*** Block opens ***
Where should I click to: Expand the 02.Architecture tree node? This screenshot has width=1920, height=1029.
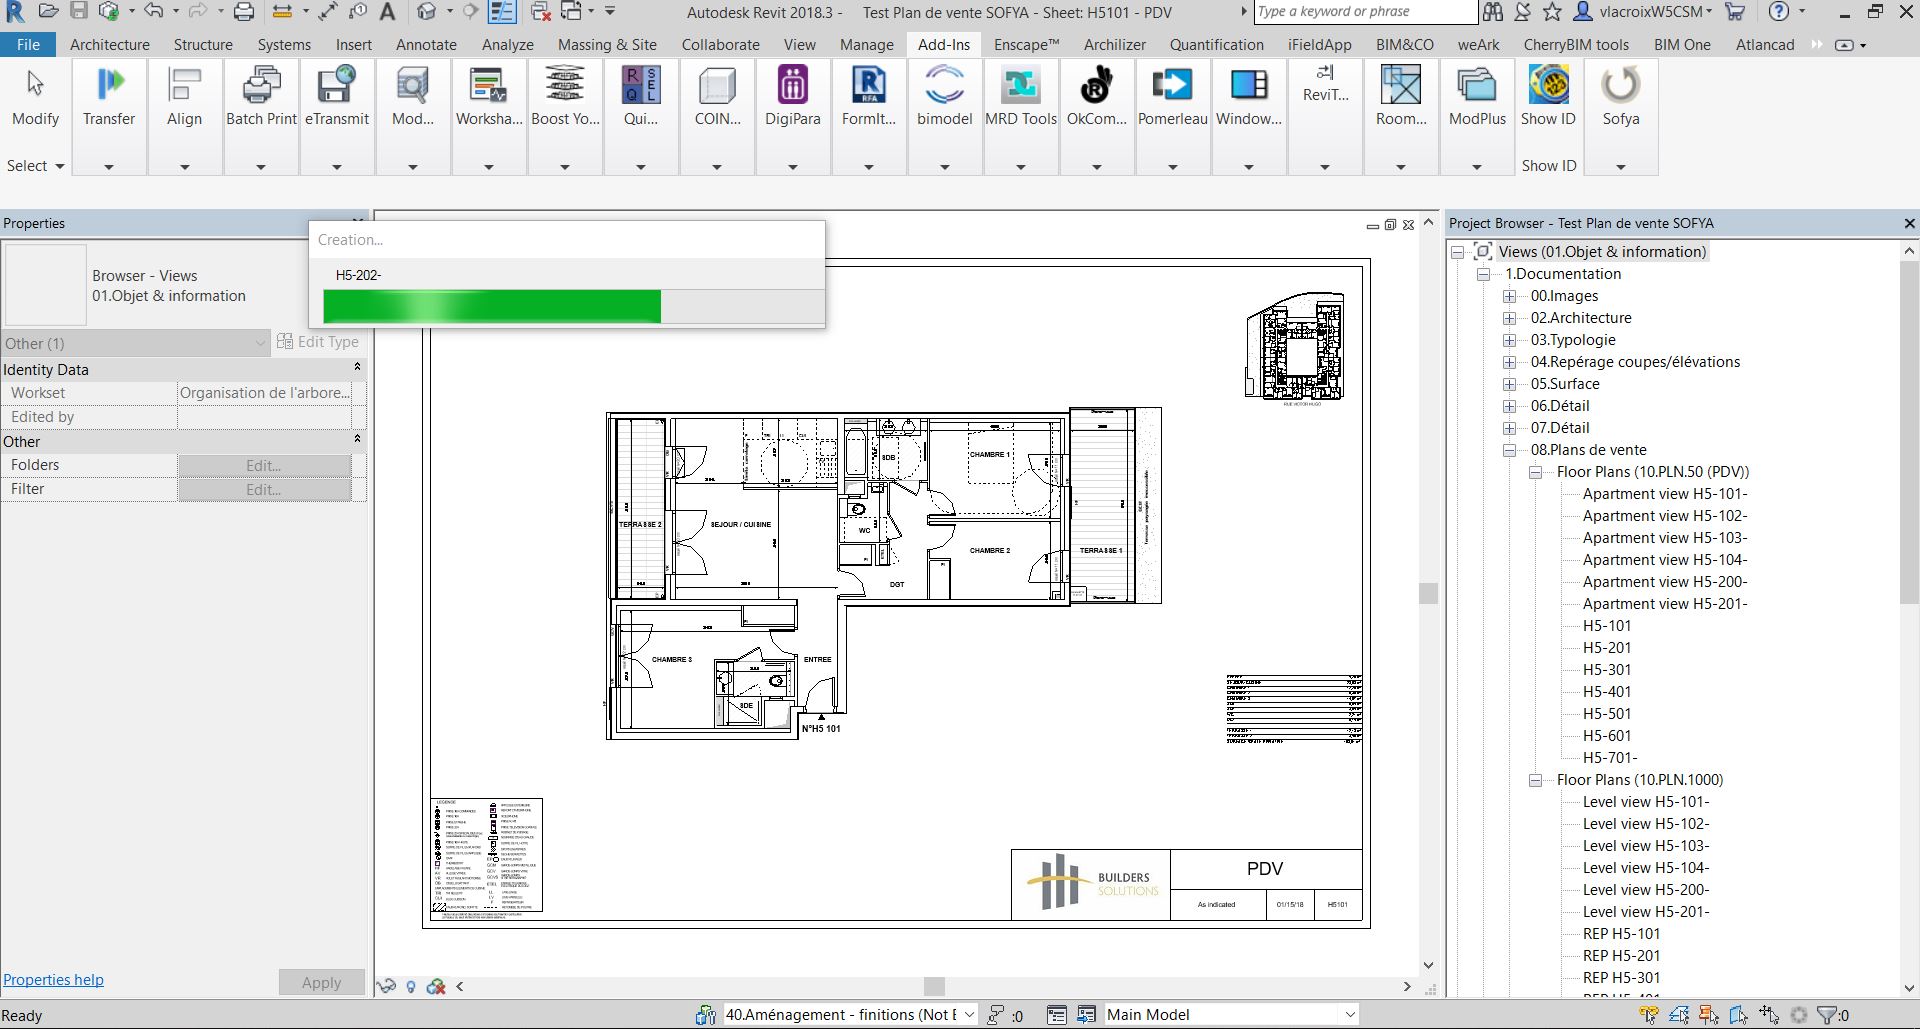[1510, 318]
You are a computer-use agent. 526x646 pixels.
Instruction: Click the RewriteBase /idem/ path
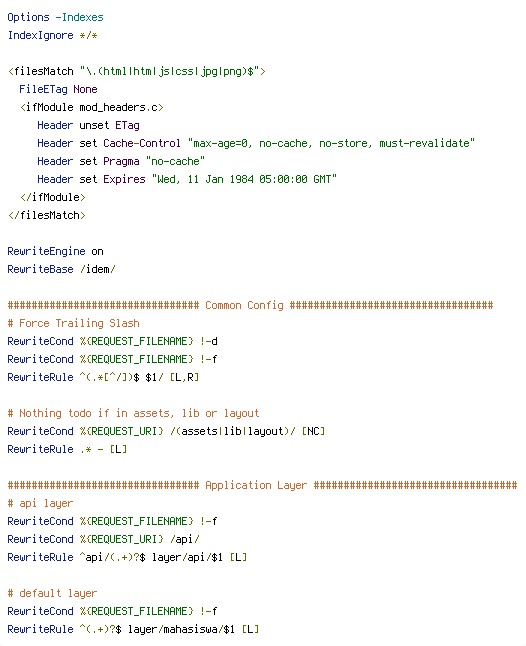98,269
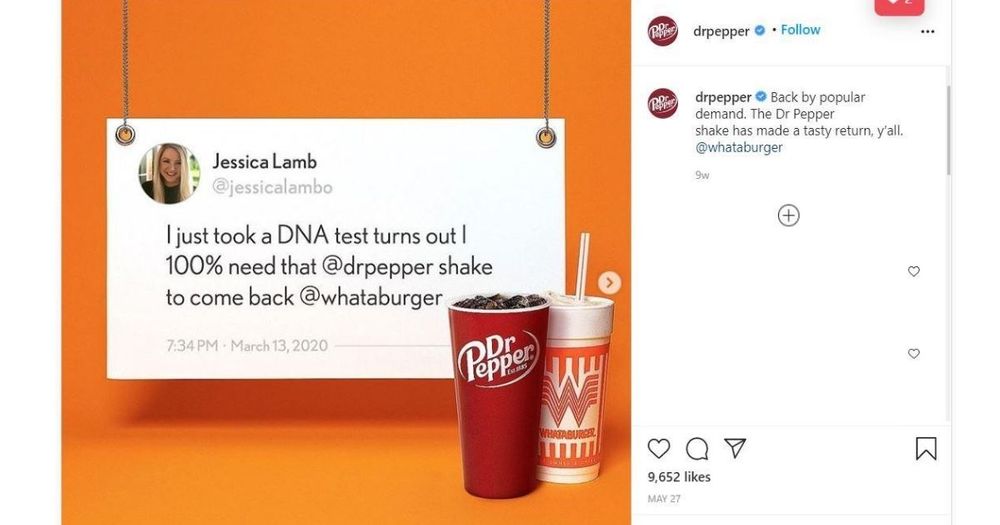Viewport: 1000px width, 525px height.
Task: Open comments via speech bubble icon
Action: tap(696, 449)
*** Block closes ***
[Exercise prompt]
Could you reproduce the listing above exactly and drop every picture?

[Exercise result]
Where should I click to: Expand the 02.Architecture tree node? This screenshot has width=1920, height=1029.
[1510, 318]
You are a computer-use agent. 526x646 pixels.
Instruction: Click the RewriteBase /idem/ path
98,269
Viewport: 1000px width, 525px height.
Task: Open comments via speech bubble icon
Action: tap(696, 449)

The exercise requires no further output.